» **Tarefas propostas**:
[1] Edite a coluna no trecho que vai de "Conservar, esse verbo" até "fazer nada.", substituindo "pijama" por "roupão", e apresente esse trecho novamente.
[2] Segundo a coluna, como quem escreve passaria as 24 horas anteriores à extinção da humanidade?

Conservar, esse verbo que tanto estimo, é um trabalho de amor, não de
ódio à raça humana. Coluna de João Pereira Coutinho para a FSP e Gazeta
do Povo:
Imagine o leitor que a humanidade só tem 24 horas antes da extinção. O
que fazer? Bom, cada um sabe de si. No meu caso, desconfio que passaria
o dia de pijama, na companhia da família e dos amigos, esvaziando a
minha garrafeira. Nunca acreditei naquelas proclamações desesperadas, ou
heroicas, em que os seres humanos condenados se entregam a atividades
radicais e impensáveis – escalar montanhas, pular de paraquedas, caçar
leões ou elefantes. Com 24 horas para viver, o mais provável era não
fazer nada.
Agora imagine o leitor que as 24 horas se convertiam em 100 segundos.
Menos de dois minutos. Como aproveitá-los? Uma vez mais, cada um é
senhor do seu destino. Mas eu desconfio que passaria esse tempo a rir à
gargalhada, ou a chorar à gargalhada.

Dados de elementos e de localização de texto:
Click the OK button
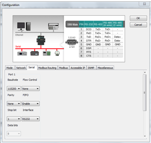tap(138, 18)
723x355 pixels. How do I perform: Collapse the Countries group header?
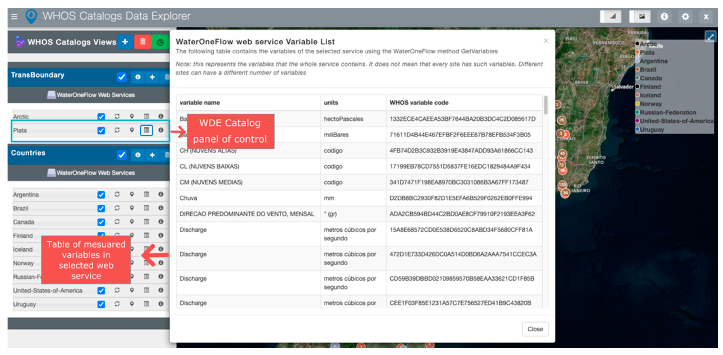pyautogui.click(x=28, y=153)
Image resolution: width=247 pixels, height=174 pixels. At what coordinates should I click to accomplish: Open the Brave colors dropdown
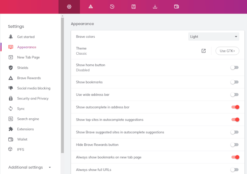[214, 36]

» **Respostas finais**:
[1]
Conservar, esse verbo que tanto estimo, é um trabalho de amor, não de
ódio à raça humana. Coluna de João Pereira Coutinho para a FSP e Gazeta
do Povo:
Imagine o leitor que a humanidade só tem 24 horas antes da extinção. O
que fazer? Bom, cada um sabe de si. No meu caso, desconfio que passaria
o dia de roupão, na companhia da família e dos amigos, esvaziando a
minha garrafeira. Nunca acreditei naquelas proclamações desesperadas, ou
heroicas, em que os seres humanos condenados se entregam a atividades
radicais e impensáveis – escalar montanhas, pular de paraquedas, caçar
leões ou elefantes. Com 24 horas para viver, o mais provável era não
fazer nada.

[2] De pijama, na companhia da família e dos amigos, esvaziando a sua garrafeira.